(318b) Controlled Manufacturing of Nanostructured Catalyst Particles Using Atomic Layer Deposition

Core-shell nanoparticles have high potential in heterogeneous catalysis. The interaction between host material and the coating gives additional degrees of freedom in the design of catalysts. We have applied the Atomic Layer Deposition (ALD) to provide particles with an ultra-thin, uniform layer. This technique is different from CVD in that the chemistry is split into two half-reactions; the different reactant gases are fed to the sample consecutively rather than simultaneously. The number of repetitions of the cycle determines the thickness of the coating, resulting in a well-controlled deposited layer at the atomic level. The quality of the layer is determined by the surface coverage in the adsorption step.

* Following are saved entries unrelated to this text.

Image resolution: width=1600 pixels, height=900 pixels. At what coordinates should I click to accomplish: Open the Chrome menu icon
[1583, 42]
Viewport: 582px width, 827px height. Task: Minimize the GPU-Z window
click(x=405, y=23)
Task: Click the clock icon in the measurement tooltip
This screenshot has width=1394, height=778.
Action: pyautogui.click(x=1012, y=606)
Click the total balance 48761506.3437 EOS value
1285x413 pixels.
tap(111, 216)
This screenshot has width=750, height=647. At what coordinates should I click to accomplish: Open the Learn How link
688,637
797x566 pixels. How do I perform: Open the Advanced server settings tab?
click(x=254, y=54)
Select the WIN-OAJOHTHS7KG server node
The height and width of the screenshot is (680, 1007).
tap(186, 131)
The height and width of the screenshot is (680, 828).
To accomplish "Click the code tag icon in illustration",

Ferguson et al. (2000) showed that ALD to particles is best carried out when these particles are fluidized, ensuring good gas-solids contacting. We recently showed that ALD of fluidized particles can also be carried out at atmospheric pressure (Beetstra, 2009) which simplifies the fluidization of the particles and facilitates scaling up of the process. In this paper, we will show that in this way, we are able to create catalyst nanoparticles in a controllable and scalable way.

References

Ferguson, J.D., Weimer, A.W., George S.M. (2000), ?Atomic layer deposition of ultrathin and comformal Al2O3 films on BN particles', Thin Solid Films 371, 95-104.

Beetstra, R., Lafont, U., Nijenhuis, J., Kelder, E.M., van Ommen, J.R. (2009), Atmospheric Pressure Process to Coat Particles using Atomic Layer Deposition, Chemical Vapour Deposition, in press.